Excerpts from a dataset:
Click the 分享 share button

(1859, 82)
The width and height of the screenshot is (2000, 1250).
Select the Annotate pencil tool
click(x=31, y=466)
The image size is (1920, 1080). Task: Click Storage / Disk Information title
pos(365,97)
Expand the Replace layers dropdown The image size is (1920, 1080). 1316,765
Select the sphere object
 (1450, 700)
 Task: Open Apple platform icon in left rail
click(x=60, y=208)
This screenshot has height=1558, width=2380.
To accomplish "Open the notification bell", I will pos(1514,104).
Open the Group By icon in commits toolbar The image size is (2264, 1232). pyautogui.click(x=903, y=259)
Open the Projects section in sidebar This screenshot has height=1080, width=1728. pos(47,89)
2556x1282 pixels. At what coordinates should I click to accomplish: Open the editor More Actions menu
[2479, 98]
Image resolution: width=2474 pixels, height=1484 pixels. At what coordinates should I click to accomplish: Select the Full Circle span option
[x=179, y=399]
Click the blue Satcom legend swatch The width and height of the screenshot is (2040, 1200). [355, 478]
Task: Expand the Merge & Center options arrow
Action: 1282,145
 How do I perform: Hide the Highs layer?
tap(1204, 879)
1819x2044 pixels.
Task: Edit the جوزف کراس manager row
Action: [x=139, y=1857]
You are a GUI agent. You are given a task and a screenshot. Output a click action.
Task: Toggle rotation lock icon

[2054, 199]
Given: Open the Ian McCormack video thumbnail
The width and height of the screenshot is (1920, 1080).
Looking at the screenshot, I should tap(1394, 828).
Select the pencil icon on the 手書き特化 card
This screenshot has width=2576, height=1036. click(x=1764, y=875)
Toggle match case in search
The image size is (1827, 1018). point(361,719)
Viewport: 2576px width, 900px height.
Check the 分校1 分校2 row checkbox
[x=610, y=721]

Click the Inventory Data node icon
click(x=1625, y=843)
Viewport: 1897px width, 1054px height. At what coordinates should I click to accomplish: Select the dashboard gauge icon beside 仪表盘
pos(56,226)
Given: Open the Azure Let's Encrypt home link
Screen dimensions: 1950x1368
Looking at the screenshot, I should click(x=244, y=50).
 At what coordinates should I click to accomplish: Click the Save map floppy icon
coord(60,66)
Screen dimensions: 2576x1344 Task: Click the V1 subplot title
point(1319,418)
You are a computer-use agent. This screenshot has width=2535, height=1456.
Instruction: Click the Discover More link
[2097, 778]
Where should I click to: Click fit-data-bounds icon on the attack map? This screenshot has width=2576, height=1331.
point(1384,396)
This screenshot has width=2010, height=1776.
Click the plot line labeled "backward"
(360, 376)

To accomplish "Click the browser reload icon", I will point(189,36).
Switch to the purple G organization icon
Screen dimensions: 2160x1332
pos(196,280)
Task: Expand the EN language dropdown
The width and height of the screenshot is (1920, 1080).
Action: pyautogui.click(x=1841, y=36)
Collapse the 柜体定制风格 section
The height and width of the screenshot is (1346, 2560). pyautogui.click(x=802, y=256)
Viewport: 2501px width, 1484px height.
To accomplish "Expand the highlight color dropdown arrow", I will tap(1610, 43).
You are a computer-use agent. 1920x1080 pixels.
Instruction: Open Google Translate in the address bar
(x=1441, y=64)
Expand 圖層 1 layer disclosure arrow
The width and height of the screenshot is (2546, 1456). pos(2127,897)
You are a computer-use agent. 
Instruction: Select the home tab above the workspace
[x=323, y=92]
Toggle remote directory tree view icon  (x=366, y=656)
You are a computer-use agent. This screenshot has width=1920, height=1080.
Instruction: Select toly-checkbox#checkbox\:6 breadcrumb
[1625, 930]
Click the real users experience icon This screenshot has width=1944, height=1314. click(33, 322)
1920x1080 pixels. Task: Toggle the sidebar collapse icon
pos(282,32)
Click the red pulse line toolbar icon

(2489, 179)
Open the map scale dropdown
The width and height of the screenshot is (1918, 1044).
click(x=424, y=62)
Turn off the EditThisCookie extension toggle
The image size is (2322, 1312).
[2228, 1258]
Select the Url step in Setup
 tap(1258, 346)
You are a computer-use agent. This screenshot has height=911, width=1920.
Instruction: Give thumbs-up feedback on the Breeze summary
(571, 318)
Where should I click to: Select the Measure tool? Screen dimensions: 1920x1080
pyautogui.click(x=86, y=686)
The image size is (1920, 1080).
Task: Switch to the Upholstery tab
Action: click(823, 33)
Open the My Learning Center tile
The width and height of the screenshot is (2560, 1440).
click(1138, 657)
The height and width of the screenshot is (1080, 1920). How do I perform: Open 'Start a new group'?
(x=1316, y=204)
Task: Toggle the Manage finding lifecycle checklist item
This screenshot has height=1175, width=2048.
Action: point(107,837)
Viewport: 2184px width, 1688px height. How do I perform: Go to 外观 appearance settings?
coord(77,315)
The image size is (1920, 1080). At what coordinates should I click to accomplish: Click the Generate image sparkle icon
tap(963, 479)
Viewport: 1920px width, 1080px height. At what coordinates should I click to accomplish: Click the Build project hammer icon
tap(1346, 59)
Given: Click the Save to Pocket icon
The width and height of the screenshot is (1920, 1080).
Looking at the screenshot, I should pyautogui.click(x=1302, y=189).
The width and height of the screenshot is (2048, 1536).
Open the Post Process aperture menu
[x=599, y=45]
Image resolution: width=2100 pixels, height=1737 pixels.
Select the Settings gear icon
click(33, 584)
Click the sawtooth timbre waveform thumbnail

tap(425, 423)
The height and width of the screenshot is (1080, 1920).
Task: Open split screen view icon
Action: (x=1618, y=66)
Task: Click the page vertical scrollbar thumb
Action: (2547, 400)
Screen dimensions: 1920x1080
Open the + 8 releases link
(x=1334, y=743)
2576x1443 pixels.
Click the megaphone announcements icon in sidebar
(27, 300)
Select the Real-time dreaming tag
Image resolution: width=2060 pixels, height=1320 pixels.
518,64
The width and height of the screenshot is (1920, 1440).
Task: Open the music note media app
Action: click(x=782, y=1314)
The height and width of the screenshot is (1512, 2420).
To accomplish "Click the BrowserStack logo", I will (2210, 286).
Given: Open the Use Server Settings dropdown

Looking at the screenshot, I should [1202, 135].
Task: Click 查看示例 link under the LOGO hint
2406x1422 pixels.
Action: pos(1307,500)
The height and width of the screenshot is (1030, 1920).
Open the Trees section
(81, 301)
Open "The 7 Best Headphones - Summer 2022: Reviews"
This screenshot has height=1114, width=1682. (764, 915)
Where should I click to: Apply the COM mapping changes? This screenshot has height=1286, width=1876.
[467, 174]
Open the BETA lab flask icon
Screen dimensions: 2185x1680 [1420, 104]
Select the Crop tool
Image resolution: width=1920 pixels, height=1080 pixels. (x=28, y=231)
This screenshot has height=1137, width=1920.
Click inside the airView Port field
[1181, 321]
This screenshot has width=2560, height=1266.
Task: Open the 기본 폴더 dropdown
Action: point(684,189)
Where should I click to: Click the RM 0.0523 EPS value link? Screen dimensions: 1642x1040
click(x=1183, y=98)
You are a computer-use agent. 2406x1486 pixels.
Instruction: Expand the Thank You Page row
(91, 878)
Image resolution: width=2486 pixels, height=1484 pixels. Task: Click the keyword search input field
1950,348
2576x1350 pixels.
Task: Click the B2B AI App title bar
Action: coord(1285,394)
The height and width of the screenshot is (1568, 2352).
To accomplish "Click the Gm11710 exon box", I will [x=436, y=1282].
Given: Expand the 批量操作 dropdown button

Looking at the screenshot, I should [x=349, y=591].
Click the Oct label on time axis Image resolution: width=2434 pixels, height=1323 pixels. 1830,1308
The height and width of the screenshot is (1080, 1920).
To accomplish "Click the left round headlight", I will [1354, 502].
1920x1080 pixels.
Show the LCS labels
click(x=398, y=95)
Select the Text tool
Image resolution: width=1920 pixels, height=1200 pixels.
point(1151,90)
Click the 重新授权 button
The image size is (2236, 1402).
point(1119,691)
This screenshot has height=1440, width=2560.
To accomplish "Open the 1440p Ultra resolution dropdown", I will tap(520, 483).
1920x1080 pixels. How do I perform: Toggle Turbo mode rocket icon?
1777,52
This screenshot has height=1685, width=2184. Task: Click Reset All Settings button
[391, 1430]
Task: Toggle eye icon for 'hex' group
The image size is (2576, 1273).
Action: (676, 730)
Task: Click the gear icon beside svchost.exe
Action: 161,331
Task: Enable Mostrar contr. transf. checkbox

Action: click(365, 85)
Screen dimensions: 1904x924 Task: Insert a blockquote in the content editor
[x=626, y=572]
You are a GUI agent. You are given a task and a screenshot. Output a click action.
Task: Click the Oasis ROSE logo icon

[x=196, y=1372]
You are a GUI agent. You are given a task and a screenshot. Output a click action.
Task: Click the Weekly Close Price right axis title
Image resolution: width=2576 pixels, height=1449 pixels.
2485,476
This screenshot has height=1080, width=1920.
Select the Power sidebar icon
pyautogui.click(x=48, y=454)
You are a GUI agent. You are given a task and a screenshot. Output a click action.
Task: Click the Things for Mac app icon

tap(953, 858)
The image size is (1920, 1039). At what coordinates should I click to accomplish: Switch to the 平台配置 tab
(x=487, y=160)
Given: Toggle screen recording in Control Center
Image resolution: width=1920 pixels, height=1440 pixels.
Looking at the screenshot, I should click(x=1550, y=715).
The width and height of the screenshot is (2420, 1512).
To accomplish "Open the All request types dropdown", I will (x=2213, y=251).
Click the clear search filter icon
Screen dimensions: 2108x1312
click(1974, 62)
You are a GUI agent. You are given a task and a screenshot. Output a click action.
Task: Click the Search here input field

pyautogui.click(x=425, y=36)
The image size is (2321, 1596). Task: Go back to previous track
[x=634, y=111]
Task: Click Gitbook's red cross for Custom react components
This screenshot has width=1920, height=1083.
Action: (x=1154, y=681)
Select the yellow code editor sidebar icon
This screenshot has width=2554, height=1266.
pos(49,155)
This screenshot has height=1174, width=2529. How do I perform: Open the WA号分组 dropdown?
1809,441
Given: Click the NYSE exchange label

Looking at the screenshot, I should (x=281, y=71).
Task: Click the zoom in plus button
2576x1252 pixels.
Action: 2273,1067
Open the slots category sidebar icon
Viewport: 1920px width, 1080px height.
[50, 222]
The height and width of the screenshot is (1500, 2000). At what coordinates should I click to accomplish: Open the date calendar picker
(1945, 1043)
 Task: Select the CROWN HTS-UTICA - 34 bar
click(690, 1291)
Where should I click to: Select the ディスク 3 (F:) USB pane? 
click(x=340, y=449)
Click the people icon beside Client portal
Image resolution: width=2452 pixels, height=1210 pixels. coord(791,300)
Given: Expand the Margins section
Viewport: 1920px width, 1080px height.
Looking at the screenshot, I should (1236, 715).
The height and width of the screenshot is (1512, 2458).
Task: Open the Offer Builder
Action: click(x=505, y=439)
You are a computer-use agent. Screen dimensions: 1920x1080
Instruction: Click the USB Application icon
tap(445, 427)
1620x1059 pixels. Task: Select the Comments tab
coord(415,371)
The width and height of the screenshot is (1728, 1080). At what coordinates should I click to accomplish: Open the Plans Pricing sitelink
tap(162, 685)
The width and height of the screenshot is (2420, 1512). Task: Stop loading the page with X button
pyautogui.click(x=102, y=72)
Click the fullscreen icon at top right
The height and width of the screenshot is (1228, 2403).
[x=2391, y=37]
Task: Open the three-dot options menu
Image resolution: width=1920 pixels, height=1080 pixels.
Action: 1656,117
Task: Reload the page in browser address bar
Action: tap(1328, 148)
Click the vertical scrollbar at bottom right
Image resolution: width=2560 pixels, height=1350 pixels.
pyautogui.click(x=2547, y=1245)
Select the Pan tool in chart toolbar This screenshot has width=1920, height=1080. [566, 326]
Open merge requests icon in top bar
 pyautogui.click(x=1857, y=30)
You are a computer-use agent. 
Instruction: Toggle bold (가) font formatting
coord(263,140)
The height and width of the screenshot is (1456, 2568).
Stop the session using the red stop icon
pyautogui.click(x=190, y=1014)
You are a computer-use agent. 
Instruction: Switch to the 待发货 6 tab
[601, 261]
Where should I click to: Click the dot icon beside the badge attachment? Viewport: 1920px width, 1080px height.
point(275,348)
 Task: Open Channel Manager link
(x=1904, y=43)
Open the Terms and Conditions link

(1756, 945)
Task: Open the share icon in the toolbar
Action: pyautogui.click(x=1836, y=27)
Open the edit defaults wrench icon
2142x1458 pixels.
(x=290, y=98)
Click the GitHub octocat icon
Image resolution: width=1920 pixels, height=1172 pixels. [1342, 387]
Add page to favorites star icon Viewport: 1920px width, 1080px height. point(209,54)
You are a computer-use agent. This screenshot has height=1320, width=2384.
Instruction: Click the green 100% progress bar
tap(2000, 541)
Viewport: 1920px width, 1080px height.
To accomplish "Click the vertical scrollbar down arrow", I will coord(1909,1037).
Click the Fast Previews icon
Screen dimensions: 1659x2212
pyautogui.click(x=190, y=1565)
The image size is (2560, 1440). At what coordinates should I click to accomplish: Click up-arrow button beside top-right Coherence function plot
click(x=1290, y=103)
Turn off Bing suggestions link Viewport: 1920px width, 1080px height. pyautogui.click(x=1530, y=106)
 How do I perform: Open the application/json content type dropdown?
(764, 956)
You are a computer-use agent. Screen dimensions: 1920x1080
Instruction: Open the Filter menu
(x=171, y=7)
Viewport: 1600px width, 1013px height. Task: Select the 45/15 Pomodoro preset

Required action: Return every line in the records that includes the string "computer".

Answer for this exercise:
You are a computer-use agent. This screenshot has width=2535, height=1456.
You are a computer-use agent. 1920x1080 pixels.
You are a computer-use agent. 
You are a computer-use agent. This screenshot has width=1920, height=1080.
You are a computer-use agent. This screenshot has height=911, width=1920.
You are a computer-use agent. 2406x1486 pixels.
You are a computer-use agent. Screen dimensions: 1920x1080
You are a computer-use agent. 
You are a computer-use agent. 
You are a computer-use agent. This screenshot has height=1320, width=2384.
You are a computer-use agent. Screen dimensions: 1920x1080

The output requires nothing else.